Ellas comprendieron que la gloria de Yoshua era su mismo camino de entrega al servicio de los demás. En ese camino se estaba revelando de Dios… Simón, en cambio, quería manipular a Yoshua para sus planes de dominio político y conquista. Por eso, cuando llegó la nube y se escuchó la voz diciendo ¡éste es mi Hijo amado, escucharle! quedó desconcertado. No quería a este Yoshua del camino de entrega y de muerte en Jerusalén, sino a otro, a un Yoshua que debía mostrarse ya, inmediatamente, aquí, sobre el Tabor o en otro lugar, de una manera victoriosa, dándoles a ellos las llaves del poder. Debía llegar el momento en que Yoshua se quitara el velo que le había cubierto hasta entonces y apareciera en su verdad, como Mesías triunfador.

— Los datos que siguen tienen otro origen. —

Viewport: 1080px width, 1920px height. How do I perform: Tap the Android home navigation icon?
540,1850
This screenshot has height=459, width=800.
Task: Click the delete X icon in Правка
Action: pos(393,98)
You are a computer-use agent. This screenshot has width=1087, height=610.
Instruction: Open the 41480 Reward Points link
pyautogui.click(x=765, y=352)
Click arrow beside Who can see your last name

Simón y los zebedeos seguían buscando la gloria y poder en el camino mesiánico de Yoshua. Pensaron que él les había llevado a la montaña, en privado, en un pequeño grupo de seis, para revelarles por fin su identidad, para indicarles su estrategia y pare iniciar con ellos su campaña, sólo con ellos, tres varones y tres mujeres, los privilegiados del Reino de Dios. Sería como en los días gloriosos de Débora y Barac, cuando los israelitas se reunieron sobre el Monte Tabor y vencieron a la gran coalición de los reyes cananeos, según cuenta el libro de los Jueces. Con aquella victoria que se gestó en el Tabor comenzó la verdadera historia de Israel en Galilea (Jc 4). Con la nueva campaña que comenzaría aquí, desde el Tabor, se iniciaría la etapa final, el gran Reino.

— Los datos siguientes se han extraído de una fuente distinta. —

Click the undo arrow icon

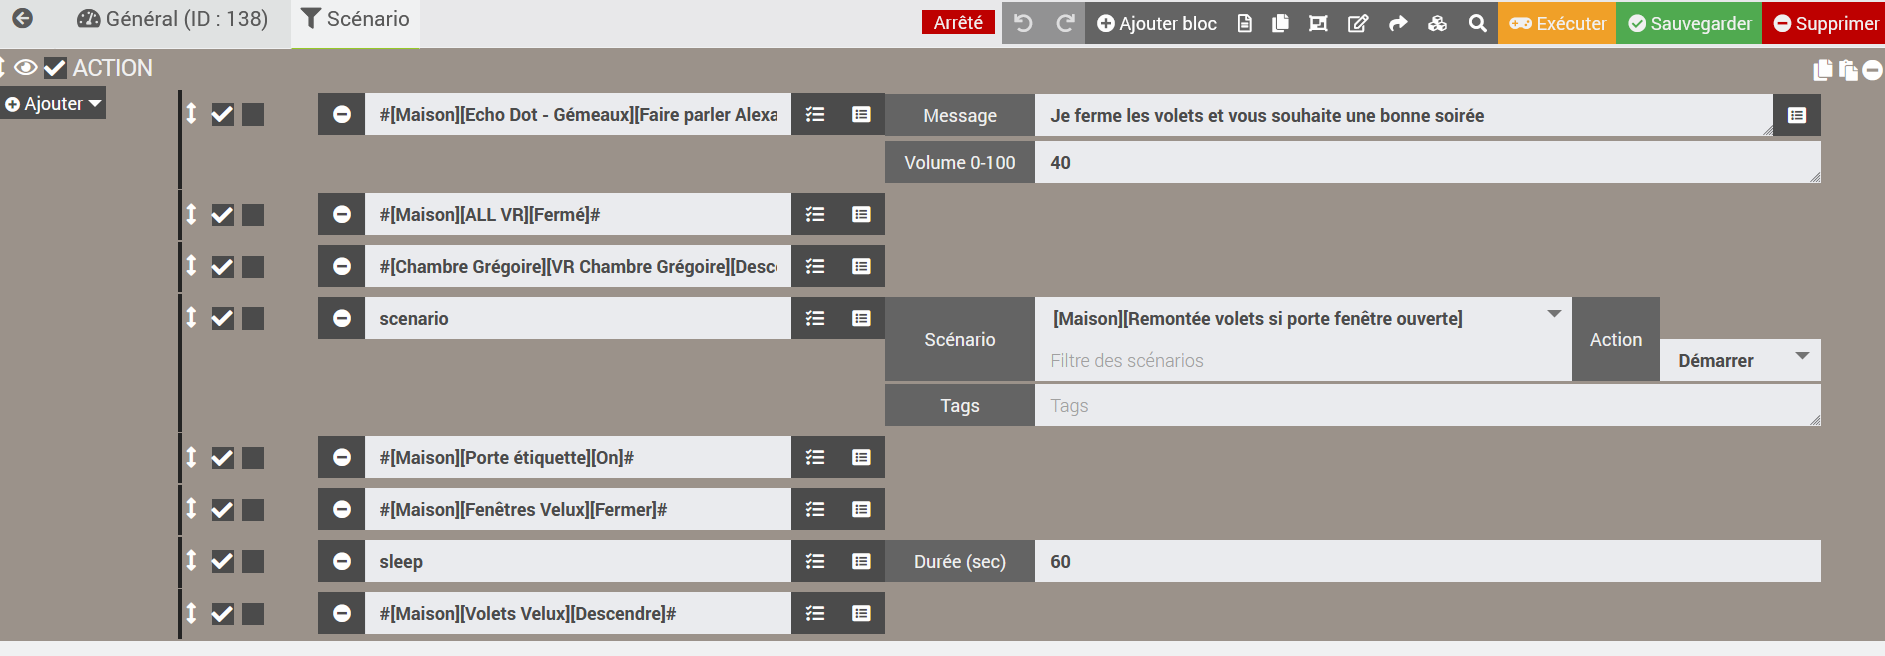[x=1023, y=23]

Pero tan pronto como Simón dijo ¡hagamos tres tiendas para la campaña! se escuchó la voz que decía: ¡Éste es mi Hijo querido, escuchadle! Y se desvaneció la visión. Y estaban de nuevo los seis, admirados, pálidos, sorprendidos, mirándose unos a otros, mientras la voz como de truena que les había hablado del Hijo de Dios se borraba y veían a Yoshua que venía a saludarles, como si nada hubiera pasado. Nadie se atrevió a preguntarle, nadie le dijo ¿qué ha pasado? Y así, sin decirse nada, entraron en la cabaña, apagaron los restos del fuego y, sin hablar más, comenzaron a descender de la montaña. Mientras bajaban, Yoshua les dijo:
- Vosotros habéis visto, pero no lo comentéis con nadie, hasta que veáis la gloria del Hijo del Hombre.
- ¿Qué gloria, Señor?
- La del Hijo del Hombre que viene y que se va a manifestar en Jerusalén.

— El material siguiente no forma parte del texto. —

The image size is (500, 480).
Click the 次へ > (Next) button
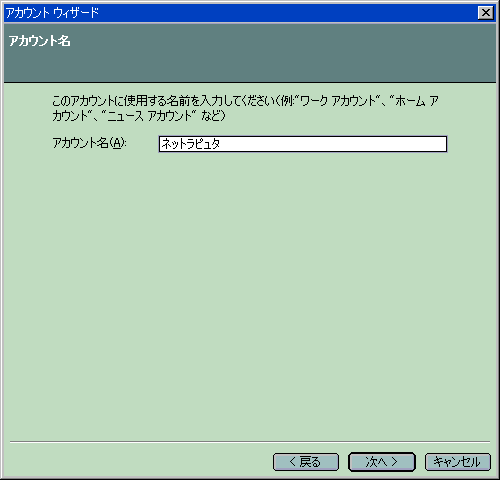(382, 462)
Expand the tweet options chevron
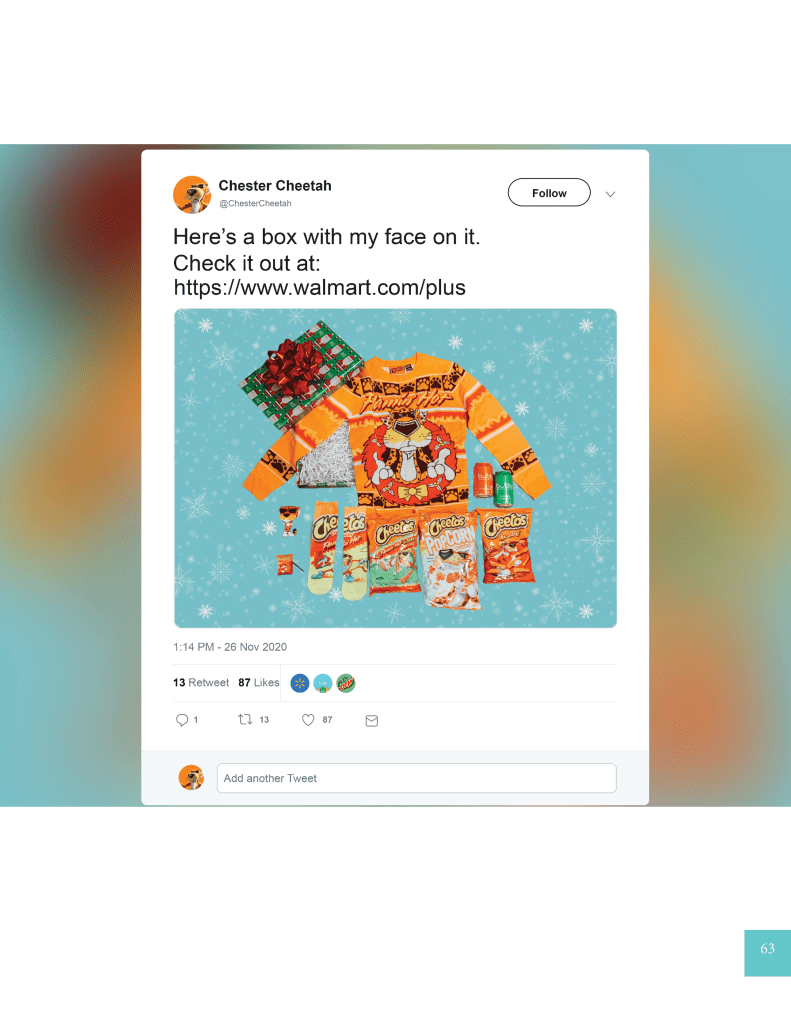Image resolution: width=791 pixels, height=1023 pixels. [x=610, y=194]
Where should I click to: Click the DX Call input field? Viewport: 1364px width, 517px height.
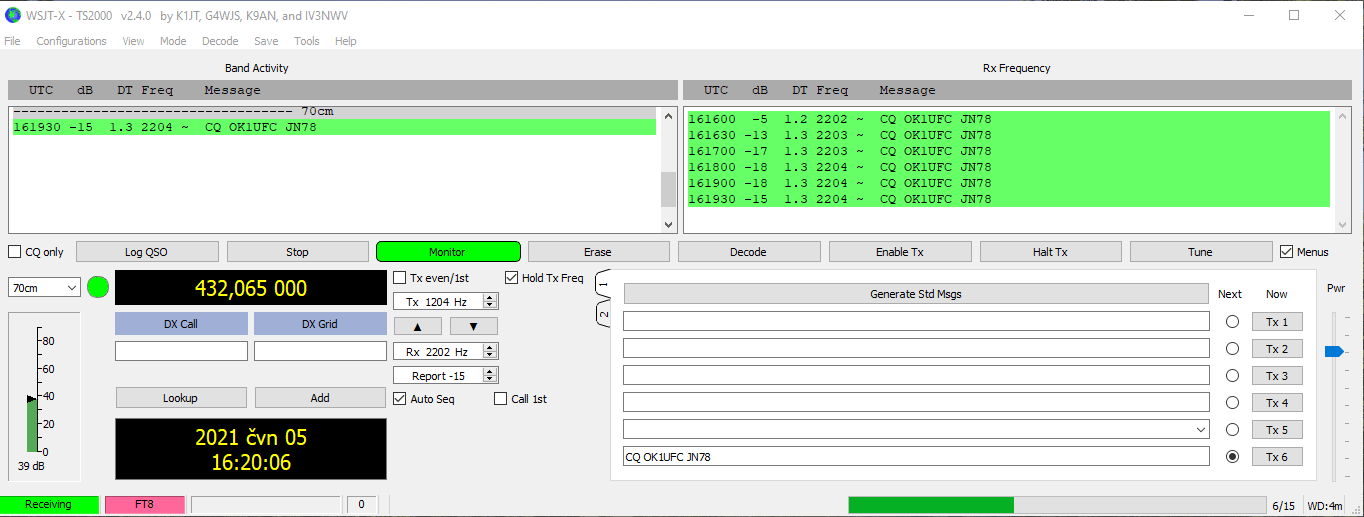[x=181, y=351]
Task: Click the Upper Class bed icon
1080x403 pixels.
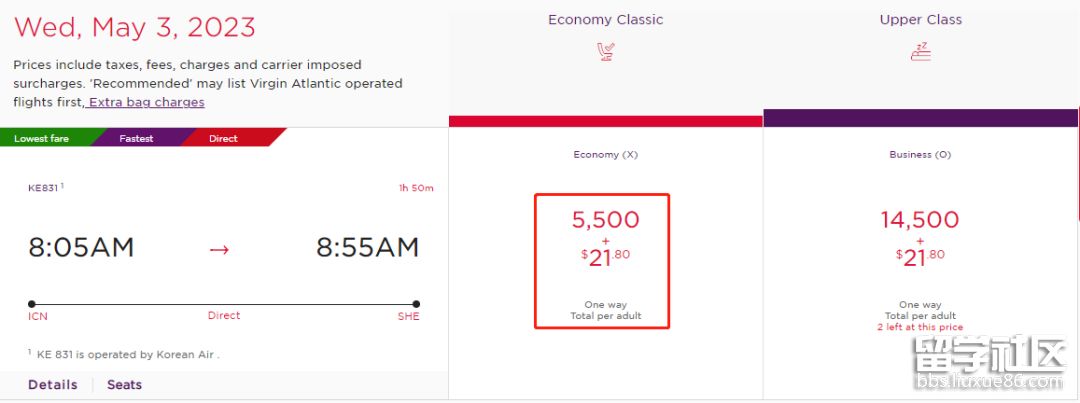Action: click(921, 52)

- Pero tú ¿qué vas a hacer? ¿No eres tú el Hijo del Hombre?
- Tengo que subir a Jerusalén, como os había dicho, tengo que dar allí la vida. ¿Queréis acompañarme? Sólo después podréis ver la gloria del Hijo del Hombre.
-Pero tú no puedes morir… – empezó a decir Simón –.
- No sigas, Simón. Ya sé lo que has dicho en la montaña. Querías quedarte allí, querías hacer tres tiendas, para obligarles a permanecer a Moisés y Elías y para conquistar después la tierra con su ayuda. Querías que yo fuera un rey glorioso que te diera a ti mucha gloria, querías dominar el mundo por la espada. Simón, Simón sigues siendo el mismo ambicioso violento. Me negaste en Cesarea, no querías mi proyecto. Me has vuelto a negar el Tabor y Dios mismo ha debido proclamar su voz. ¿Le has escuchado?
- Sí
- ¿Qué ha dicho?
- Que tú eres su hijo querido, que te escuchemos.
- Yo quiero enseñaros a ser hijos de Dios, os lo vengo diciendo. ¿Queréis escucharme?